# Activity
Would you return each record that follows word for word, without its pictures?

══ Data supplied

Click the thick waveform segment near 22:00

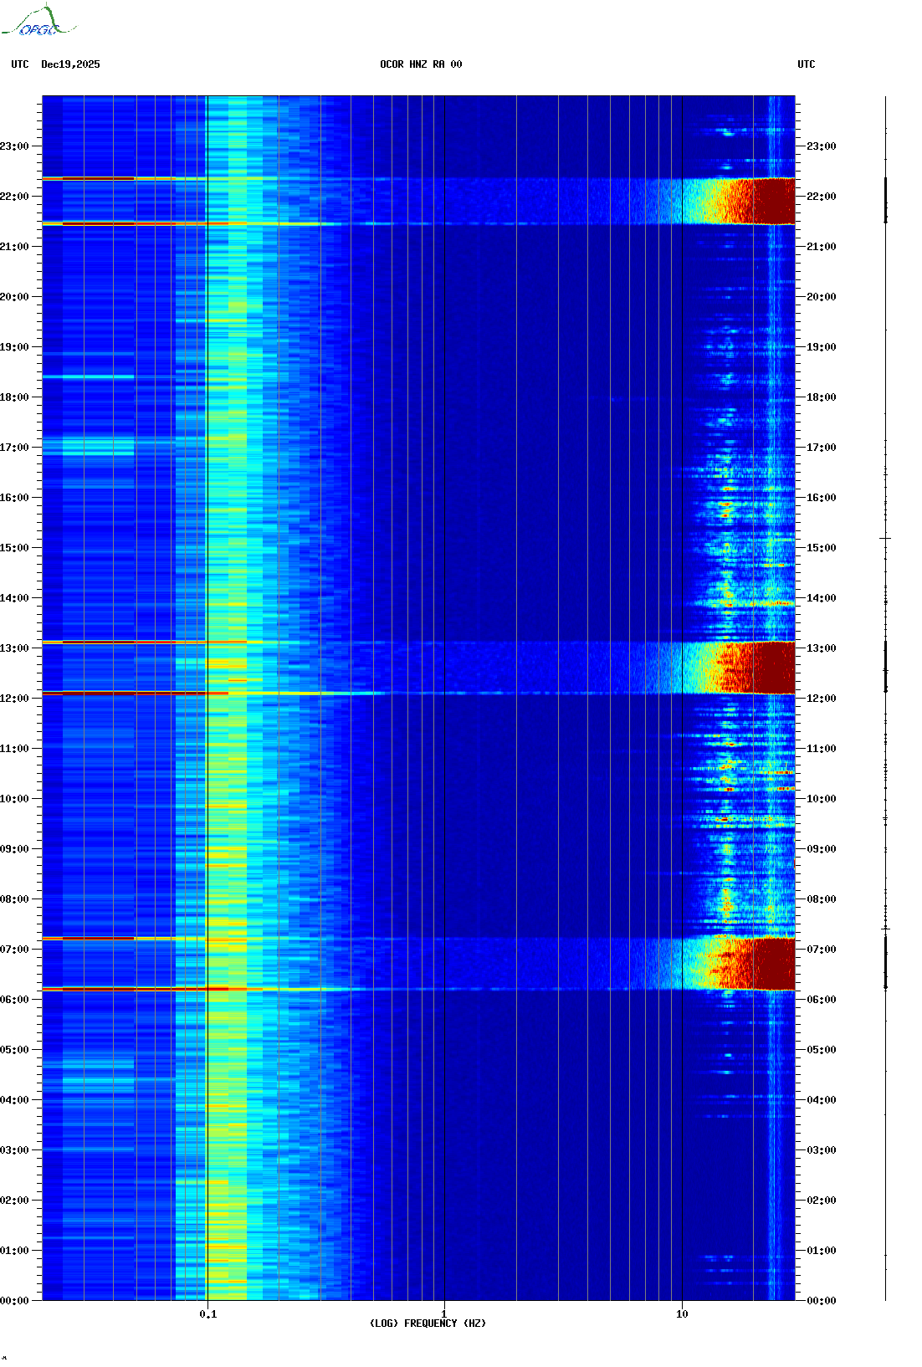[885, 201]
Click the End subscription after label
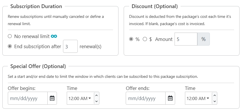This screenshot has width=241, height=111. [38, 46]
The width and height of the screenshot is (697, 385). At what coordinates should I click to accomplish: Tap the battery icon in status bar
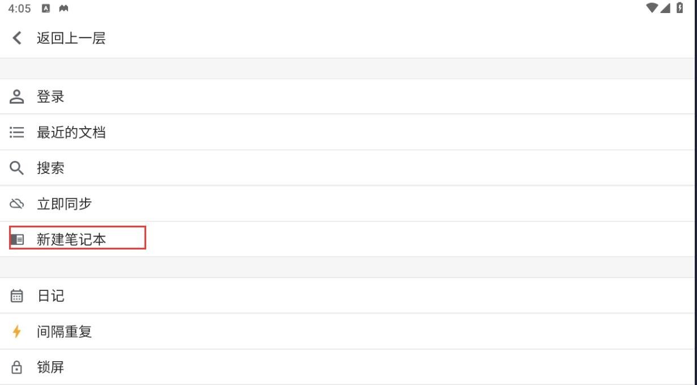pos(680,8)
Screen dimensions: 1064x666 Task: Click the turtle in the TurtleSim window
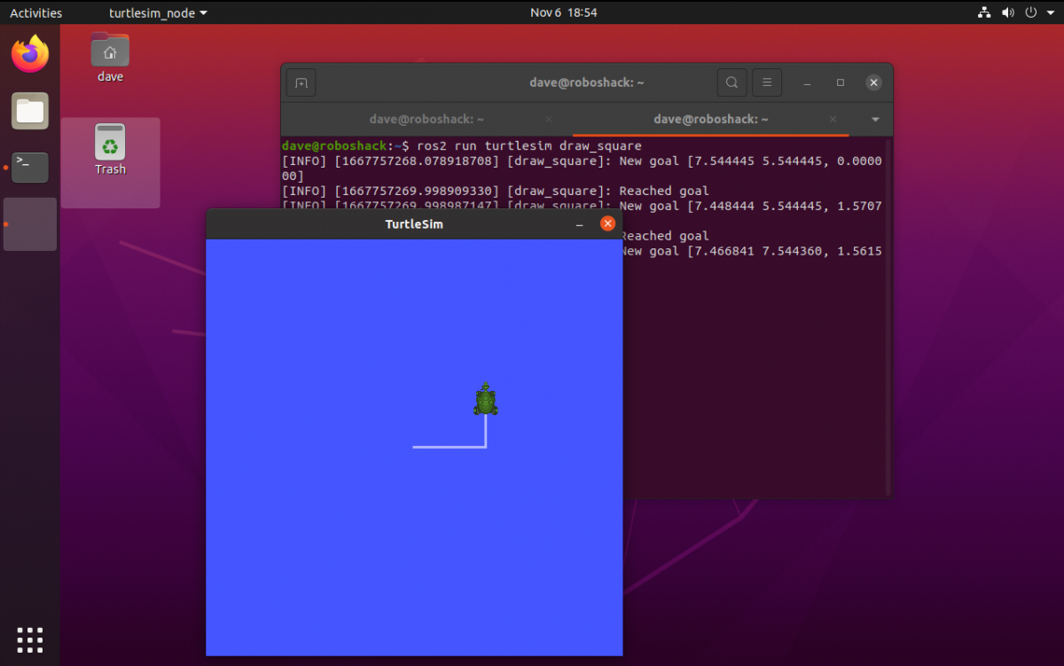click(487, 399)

════

# Response
Click the thick waveform segment near 22:00

[885, 201]
Click the End subscription after label
This screenshot has width=241, height=111. [38, 46]
The width and height of the screenshot is (697, 385). At what coordinates should I click to accomplish: Tap the battery icon in status bar
pos(680,8)
Screen dimensions: 1064x666 Task: Click the turtle in the TurtleSim window
click(487, 399)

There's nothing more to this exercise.